In 1990, in collaboration with A. Ludwig, he initiated a very important research program on the applications of the recently discovered boundary conformal field theory (formulated by Cardy) to various one-dimensional quantum impurity problems. These applications are mainly in condensed matter physics (e.g., the Kondo effect and its multi-channel and higher-spin generalizations, quantum wires, etc.) but some are related to particle physics and cosmology (the Callan-Rubakov effect describing baryon scattering off monopoles). Conformal field theory provides numerous examples of exactly solvable models (i.e, of which all correlation functions can be calculated exactly). However, apart from two-point functions from which critical exponents may be extracted, very little can be compared with experiments. In their approach to quantum impurities problems, Affleck and Ludwig have shown that various physical quantities (resistivity, specific heat, etc.) can indeed be calculated and compared with experimental data. These studies, in turn, have stimulated new experimental work, which further demonstrates the impact of Dr. Affleck's work. Moreover, this work often provides striking and original physical realizations of some of the most abstract constructions of conformal field theory, such as fusion rules or conformal embeddings in the treatment of the multi-channel Kondo effect.

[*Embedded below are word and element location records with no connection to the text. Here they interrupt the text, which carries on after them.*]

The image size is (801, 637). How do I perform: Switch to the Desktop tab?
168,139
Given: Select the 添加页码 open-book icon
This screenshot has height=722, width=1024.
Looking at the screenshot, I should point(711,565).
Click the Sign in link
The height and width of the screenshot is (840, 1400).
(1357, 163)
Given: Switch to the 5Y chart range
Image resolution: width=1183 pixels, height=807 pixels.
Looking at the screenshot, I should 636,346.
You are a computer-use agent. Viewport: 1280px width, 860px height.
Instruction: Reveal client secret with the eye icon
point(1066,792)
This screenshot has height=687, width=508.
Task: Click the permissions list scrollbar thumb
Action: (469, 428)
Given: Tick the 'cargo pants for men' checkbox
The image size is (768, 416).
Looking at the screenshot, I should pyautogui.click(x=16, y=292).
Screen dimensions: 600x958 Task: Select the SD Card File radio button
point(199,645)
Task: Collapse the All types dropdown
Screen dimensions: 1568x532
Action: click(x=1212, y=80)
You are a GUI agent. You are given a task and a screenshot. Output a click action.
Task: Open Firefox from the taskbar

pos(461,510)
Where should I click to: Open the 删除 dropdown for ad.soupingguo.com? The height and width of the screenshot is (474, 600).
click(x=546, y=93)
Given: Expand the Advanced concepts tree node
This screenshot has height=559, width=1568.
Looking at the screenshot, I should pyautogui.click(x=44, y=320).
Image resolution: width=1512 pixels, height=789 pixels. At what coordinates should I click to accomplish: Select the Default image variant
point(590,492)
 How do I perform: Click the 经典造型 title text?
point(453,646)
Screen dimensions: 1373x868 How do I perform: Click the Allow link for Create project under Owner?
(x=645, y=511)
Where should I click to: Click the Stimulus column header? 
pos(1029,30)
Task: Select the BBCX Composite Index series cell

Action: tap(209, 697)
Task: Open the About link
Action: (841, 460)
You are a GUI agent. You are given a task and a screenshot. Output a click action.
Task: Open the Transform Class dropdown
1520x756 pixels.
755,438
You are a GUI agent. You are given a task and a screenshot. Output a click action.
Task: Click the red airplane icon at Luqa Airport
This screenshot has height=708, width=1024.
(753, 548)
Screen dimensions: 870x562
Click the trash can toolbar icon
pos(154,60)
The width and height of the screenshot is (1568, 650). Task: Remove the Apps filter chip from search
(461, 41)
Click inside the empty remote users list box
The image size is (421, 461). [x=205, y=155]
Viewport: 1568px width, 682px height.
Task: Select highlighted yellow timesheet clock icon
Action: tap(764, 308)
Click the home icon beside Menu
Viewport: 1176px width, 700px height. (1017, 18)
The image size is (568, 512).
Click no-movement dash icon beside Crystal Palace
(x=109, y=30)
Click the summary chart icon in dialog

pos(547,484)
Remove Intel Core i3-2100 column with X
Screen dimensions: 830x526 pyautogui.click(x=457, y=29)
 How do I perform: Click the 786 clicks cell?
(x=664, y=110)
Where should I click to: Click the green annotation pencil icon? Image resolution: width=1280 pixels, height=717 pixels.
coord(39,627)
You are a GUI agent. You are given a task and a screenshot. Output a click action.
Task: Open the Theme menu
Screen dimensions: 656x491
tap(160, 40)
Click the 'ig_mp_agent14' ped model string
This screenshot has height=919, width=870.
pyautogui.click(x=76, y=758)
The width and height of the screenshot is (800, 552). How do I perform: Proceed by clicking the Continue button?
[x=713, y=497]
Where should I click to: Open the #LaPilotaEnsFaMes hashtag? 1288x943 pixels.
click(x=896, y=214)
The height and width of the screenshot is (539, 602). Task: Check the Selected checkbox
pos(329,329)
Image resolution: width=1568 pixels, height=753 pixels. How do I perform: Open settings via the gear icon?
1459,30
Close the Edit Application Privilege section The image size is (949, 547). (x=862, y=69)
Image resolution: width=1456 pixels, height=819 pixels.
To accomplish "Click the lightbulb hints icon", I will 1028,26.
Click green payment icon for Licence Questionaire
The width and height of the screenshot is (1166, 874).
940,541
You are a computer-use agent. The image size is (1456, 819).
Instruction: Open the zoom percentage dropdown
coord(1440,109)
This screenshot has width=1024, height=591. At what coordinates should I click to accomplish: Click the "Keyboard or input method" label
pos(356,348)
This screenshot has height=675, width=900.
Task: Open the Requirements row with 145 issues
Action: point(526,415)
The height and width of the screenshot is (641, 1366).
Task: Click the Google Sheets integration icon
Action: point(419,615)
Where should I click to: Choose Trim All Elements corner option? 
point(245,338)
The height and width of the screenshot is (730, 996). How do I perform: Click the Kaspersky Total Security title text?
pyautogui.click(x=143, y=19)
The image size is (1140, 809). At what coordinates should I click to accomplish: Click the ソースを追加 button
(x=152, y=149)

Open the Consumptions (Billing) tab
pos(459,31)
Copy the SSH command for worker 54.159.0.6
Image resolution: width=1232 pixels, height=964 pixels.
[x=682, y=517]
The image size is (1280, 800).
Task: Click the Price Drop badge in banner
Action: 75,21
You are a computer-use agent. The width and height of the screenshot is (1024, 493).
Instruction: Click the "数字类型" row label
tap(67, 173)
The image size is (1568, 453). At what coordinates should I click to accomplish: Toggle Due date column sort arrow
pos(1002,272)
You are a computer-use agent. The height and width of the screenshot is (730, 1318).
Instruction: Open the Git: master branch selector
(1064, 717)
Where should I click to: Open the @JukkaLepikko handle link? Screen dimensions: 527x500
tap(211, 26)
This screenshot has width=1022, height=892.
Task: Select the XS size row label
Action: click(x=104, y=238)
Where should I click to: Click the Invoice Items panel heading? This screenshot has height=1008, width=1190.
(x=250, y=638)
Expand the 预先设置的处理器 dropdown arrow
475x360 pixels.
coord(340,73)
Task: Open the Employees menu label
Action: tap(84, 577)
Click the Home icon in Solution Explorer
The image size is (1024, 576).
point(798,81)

Although Dr. Affleck's main focus has been the application of field theory methods to condensed matter physics, he has to his credit two fundamental discoveries in conformal field theory. One is the interpretation of the conformal anomaly the basic parameter of a conformal theory as a finite-size or Casimir effect. (The same result was found independently by Blöte, Cardy and Nightingale.) The second one, obtained in collaboration with Ludwig, is the discovery of the g-function, the "ground-state degeneracy", a measure of the impurity entropy, which has been shown to be always decreasing under renormalisation (in close analogy with the Zamolodchikov ctheorem). The importance of both contributions has been widely acknowledged.

Dr. Affleck joined UBC in 1987 as professor and fellow of the CIAR Cosmology Program. He is now also an associate of the CIAR Superconductivity Program. He graduated from Trent University in 1975 and obtained his Ph.D from Harvard University in 1979. He was junior fellow of the Harvard Society of Fellows from 1979 to 1981 and then associate professor at Princeton University until 1987. He received various distinctions since his arrival at UBC: Steacie Prize in 1988, the CAP Herzberg Medal in 1989, elected Fellow of the Royal Society of Canada in 1991, Rutherford Medal of the Royal Society of Canada in 1991, UBC Senior Killam Research Prize and UBC Jacob Bieley Prize in 1992.

The above text by Pierre Mathieu (Université Laval) is taken from Physics in Canada, July/August 1997.